John Merchant- 09-16-2008
Here you go:
http://www.youtube.com/watch?v=39fih1lFzmI
This was made a few years ago with our older camera so the quality is not as good, but you get the idea.
It probably would sound better with some registers, which the APP scale does have. The only register control it currently has is through draw stops. Trombones, I believe, are played in the lowest octave+ of the scale, so they're separate from the bass flutes. It, however, doesn't have a separate countermelody section, so that's what separates it from most other large band organs.

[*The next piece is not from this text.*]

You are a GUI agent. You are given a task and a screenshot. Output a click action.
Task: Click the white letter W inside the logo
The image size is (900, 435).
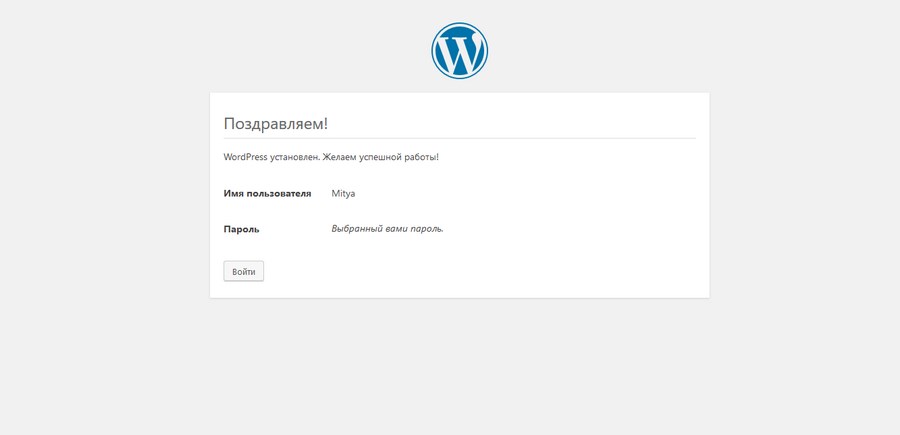click(x=459, y=52)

Andrew Barrett- 09-18-2008
Thank you for the video!
I realize about the countermelody section; however, if the right kind of pipes are allocated in the range where countermelodies are typically played (usually in the octave or so below middle C), then they can still be heard clearly.
The arrangers for APP rolls, after all, knew that the pianos had no separate countermelody section, and arranged the music accordingly. Often in a march arrangement, you will hear the baritone or trombone counter-melody part as an octave tremolo in the tenor range. How well this would sound on pipes is open to debate.
If you look at some fairground organ scales, the "countermelody" section doesn't really overlap the melody section that much except in the case of countermelody ranks pitched an octave higher, which do overlap. Typically, the organ's musical sections more-or-less adjoin each other if taken in the context of the piano keyboard.
Taking a look at the 87-key Gavioli scale, for instance, the scale is more-or-less continuous, diatonically, from the lowest bass note to the highest piccolo. The countermelody section overlaps the octave (4') bass pipes and the lower accompaniment notes, but if the upper octave bass helpers could be turned off so only the lowest octave of pipes sound, the counter-melody would be the only section playing in that range.
Now, in most organs, the countermelody DOES overlap the accompaniment section. However, this section is not taken seriously by most arrangers and is used for one purpose only: soft background chords. In fact, the pipes are voiced deliberately to be soft and indistinct so that they do not distract from the melody and counter-melody sections. This seems quite a waste to me that even very large organs do not have separate registers for ranks in the accompaniment section, to allow an alto line to be brought out, separate from the tenor (countermelody) and soprano (melody) lines dominating the ensemble.
Instruments such as the viola, "French" horn (orchestra), alto horn, and alto clarinet (band) all play these kind of lines in actual band and orchestra music.
Now, I like the sound of this Wurlitzer organ, but I think it would sound better if it had regular quieter stopped flutes as a foundation instead of large-scale Caliola open flutes, which tend to dominate the ensemble. Perhaps if another one were built, they would have done this.